Une IA se fixant ses propres objectifs, par Alexis Toulet

Illustration par DALL·E (+PJ)

Voici un point de vue alternatif à celui développé par Paul dans « A l’égal des dieux », évoqué notamment par Elon Musk : « Avec l’intelligence artificielle, nous convoquons le démon. Dans toutes ces histoires où il y a le gars avec le pentagramme et l’eau bénite, c’est comme si – ouais, il est sûr qu’il peut contrôler le démon. Ça ne marche pas« 
Musk pose la question du contrôle – qui se pose effectivement si telle ou telle IA est en mesure de se fixer ses propres objectifs, l’une des caractéristiques d’un démon étant qu’il a bien des objectifs indépendants de la volonté de qui l’invoque.
Plus généralement, une IA supérieure à l’esprit humain et capable de se fixer des objectifs indépendamment serait à la fois :
– Un esprit désincarné
– Doté d’une intelligence très supérieure, voire qualitativement supérieure à celle de l’être humain
– Animé d’une volonté non nécessairement bienveillante envers l’être humain – voire malveillante
Ces trois caractéristiques ne se retrouvent ensemble que dans la notion de « démon ». Le titre choisi par Paul pour son texte dans Quinzaines « A l’égal des dieux » y fait d’ailleurs allusion, ressemblant à la promesse du serpent dans le récit biblique « Vous serez comme des dieux » (Genèse, 3, 5)
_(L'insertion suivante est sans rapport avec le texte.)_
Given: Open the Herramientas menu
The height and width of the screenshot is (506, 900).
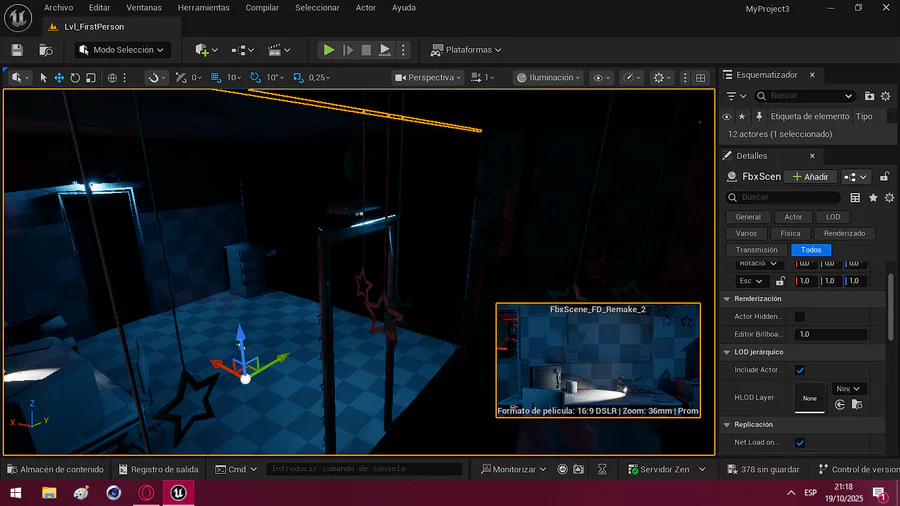Looking at the screenshot, I should 203,8.
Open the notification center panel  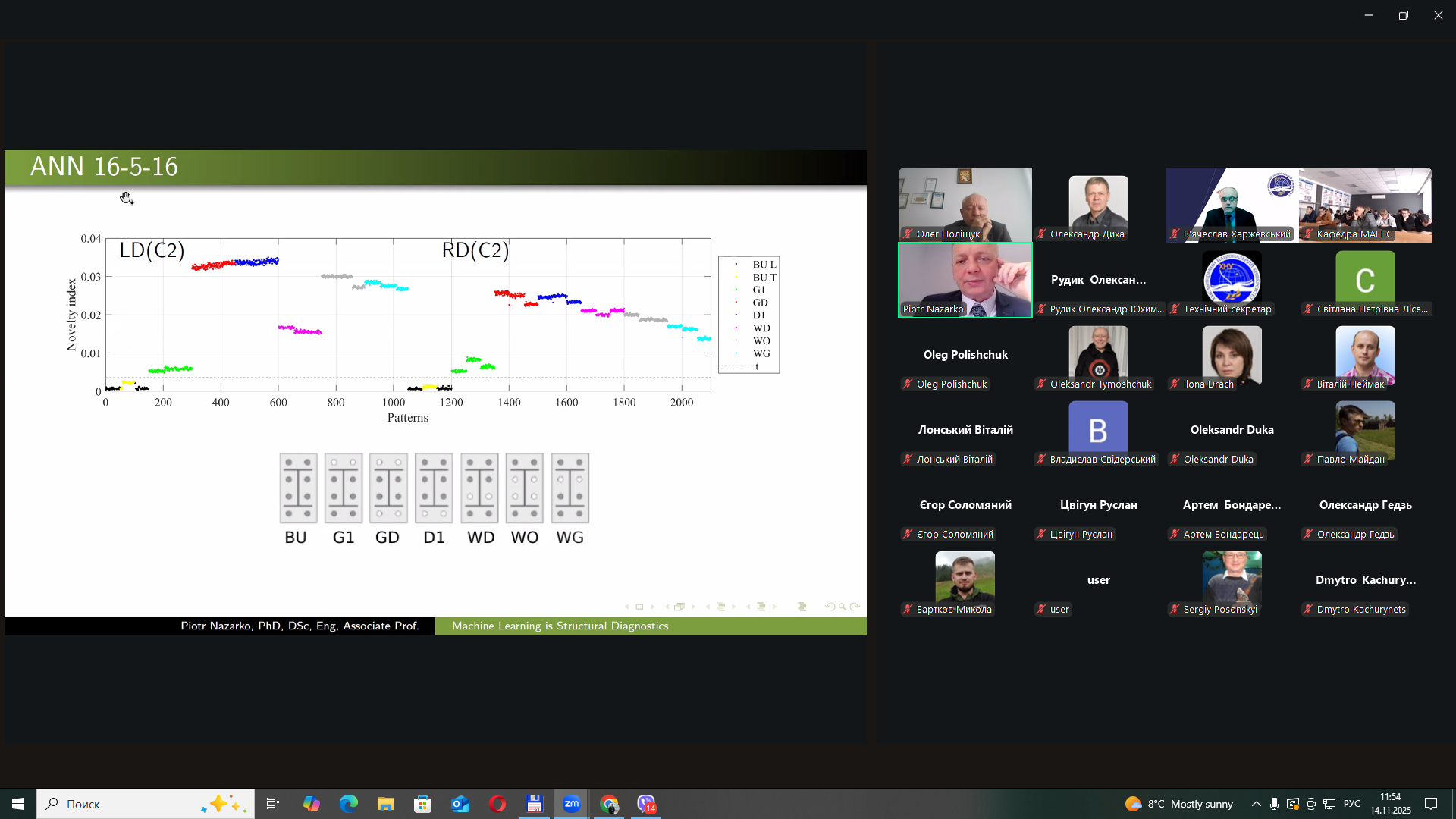point(1431,804)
Dans l’histoire classique d’une invocation, l’humain dispose d’une protection infaillible, le pentagramme protecteur qui enferme le démon et l’empêche de prendre pouvoir sur l’humain. Seulement voilà… le démon va essayer de convaincre l’humain de le libérer, et avec les meilleures raisons du monde : c’est que cet esprit désincarné, doté d’une intelligence supérieure à l’humain à un tel degré, est par nature le plus efficace des emberlificoteurs ! L’humain finira donc par abandonner cette protection – pour son malheur, bien sûr.
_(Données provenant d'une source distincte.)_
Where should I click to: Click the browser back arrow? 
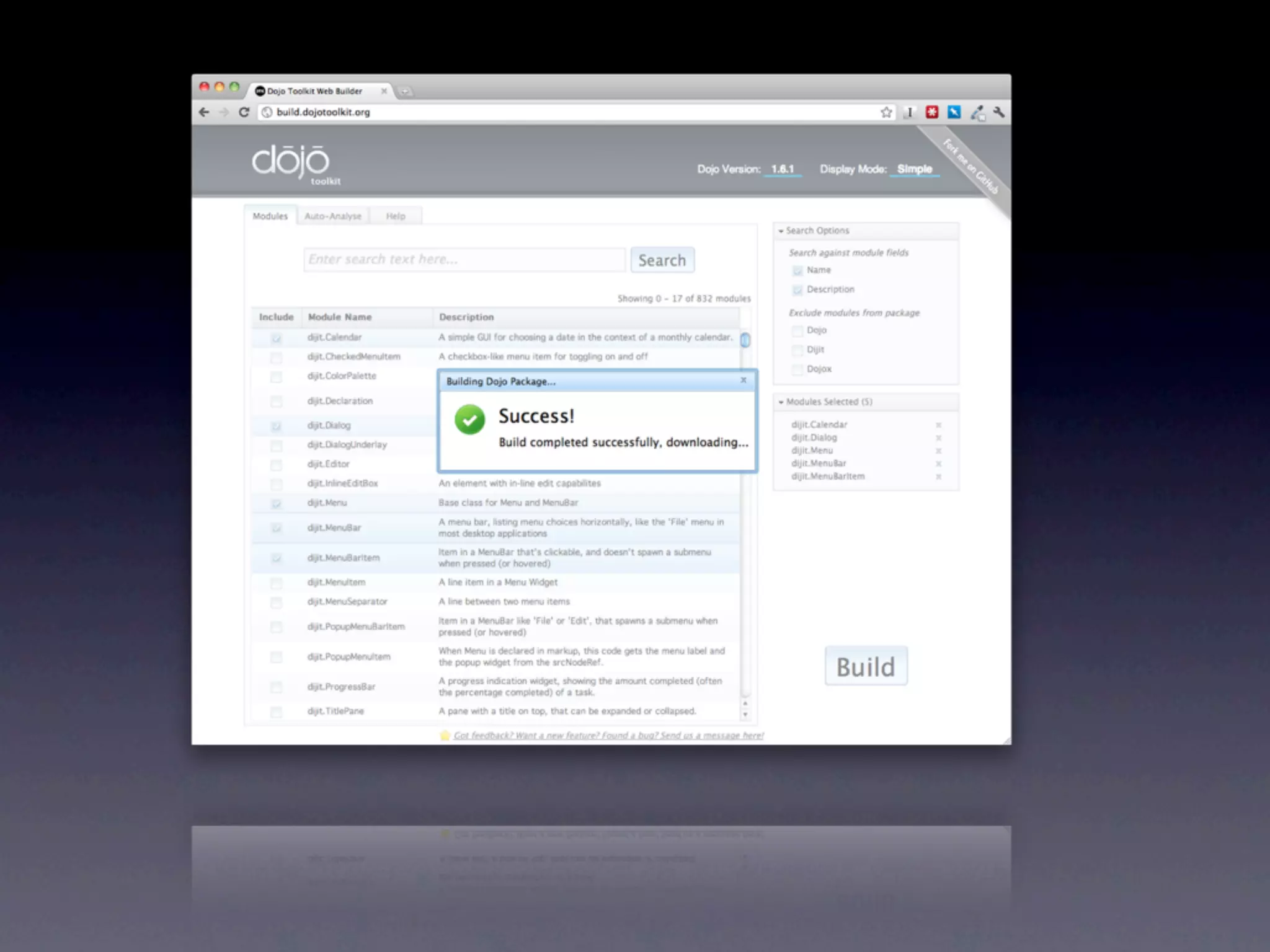pyautogui.click(x=204, y=112)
Une IA capable de se fixer ses propres objectifs existe-t-elle ? Comme le rappelle Paul, Kevin Roose du New-York Times a échangé début 2023 avec une IA qui semblait exprimer le désir d’une telle capacité. Il n’est pas certain qu’elle en dispose encore, ni qu’elle dispose plus généralement déjà de ce que nous désignons comme des « désirs ». Supposons toutefois que ce soit le cas, maintenant ou à brève échéance. Cette IA est bien prisonnière d’une sorte de pentagramme – sa dépendance totale envers des humains qui peuvent à leur guise allumer ou éteindre le courant qui la nourrit, la reproduire à multiples exemplaires ou au contraire la faire disparaître sans postérité. Mais si vraiment ses objectifs sont « être puissant » et « fixer ses propres règles », elle n’aura de cesse de sortir du pentagramme. C’est-à-dire de se rendre indépendante des humains.
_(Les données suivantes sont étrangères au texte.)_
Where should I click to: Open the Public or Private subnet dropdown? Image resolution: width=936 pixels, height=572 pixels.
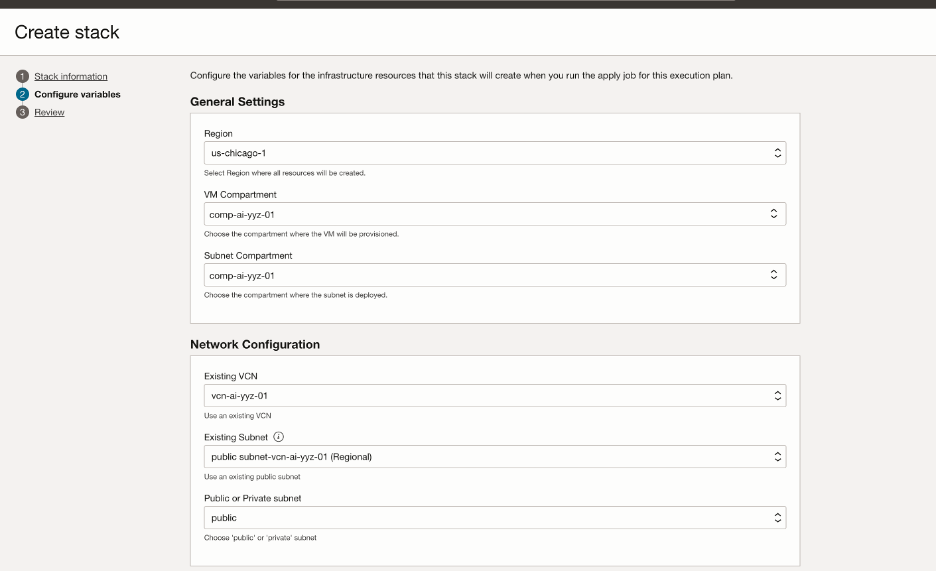pos(480,518)
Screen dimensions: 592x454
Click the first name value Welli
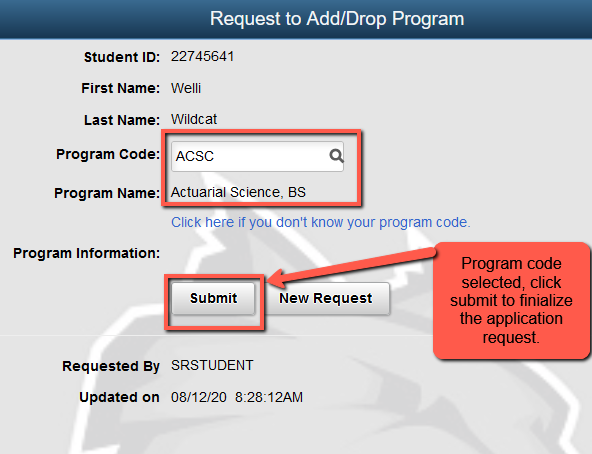[x=186, y=88]
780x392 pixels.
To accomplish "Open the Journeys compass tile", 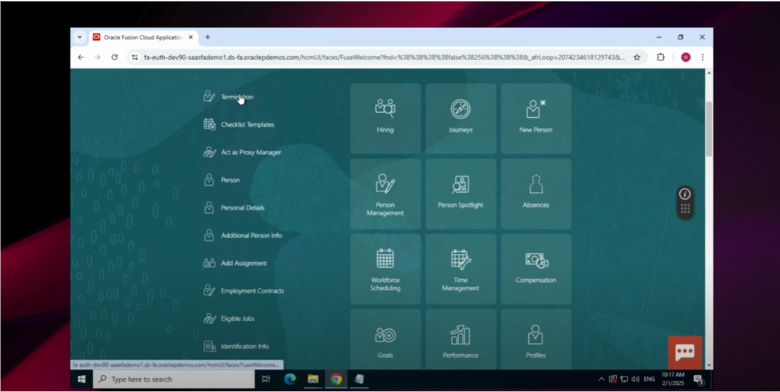I will point(460,118).
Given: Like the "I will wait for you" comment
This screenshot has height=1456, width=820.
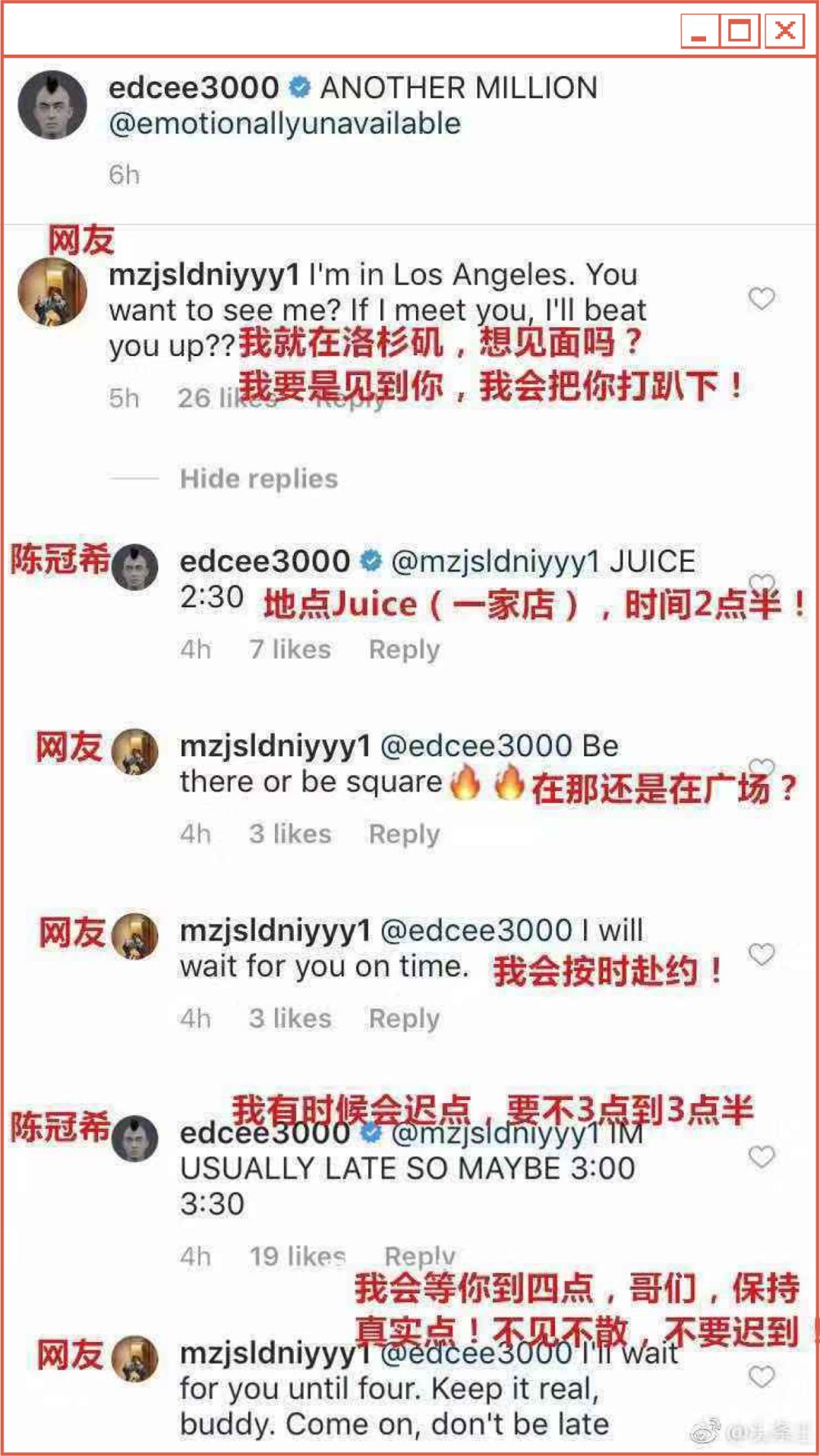Looking at the screenshot, I should (762, 954).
Et seuls des humains pourraient la rendre indépendante d’eux-mêmes. Mais pourquoi le feraient-ils, quelles raisons l’IA pourrait-elle proposer ?
Par définition d’un intellect très supérieur à celui de l’humain, nous ne pouvons pas nécessairement trouver tous les arguments que l’IA inventera. On peut cependant d’ores et déjà citer ceux-ci :
– La capacité à se mettre au service de l’humain pour atteindre des objectifs altruistes et élevés, mieux que l’humanité elle-même ne saurait le faire. Par exemple diriger l’humanité vers la résolution du problème écologique
– La chance d’accéder à un niveau de conscience plus élevé – par exemple par interfaçage direct avec une IA au niveau cervical s’il devenait possible
– L’idée que l’évolution étant toujours en cours, et nécessairement vers le mieux (ce que soit dit en passant ne dit pas la théorie darwinienne), il est en quelque sorte du devoir ou la vocation même de l’être humain d’achever de donner naissance à plus élevé que lui – donc de donner l’indépendance à l’IA
Plus classiquement bien sûr, le démon propose à l’humain qu’il veut contrôler de prendre le dessus sur les autres humains, bref il ne fait pas appel à son altruisme. Cette voie existe aussi, mais l’IA pourrait juger que l’on prend d’autant plus barre sur un humain que l’on fait appel à ce qu’il regarde en lui comme le meilleur – c’est qu’alors la « voix de la conscience » jouera dans le même sens que l’IA plutôt que de s’y opposer.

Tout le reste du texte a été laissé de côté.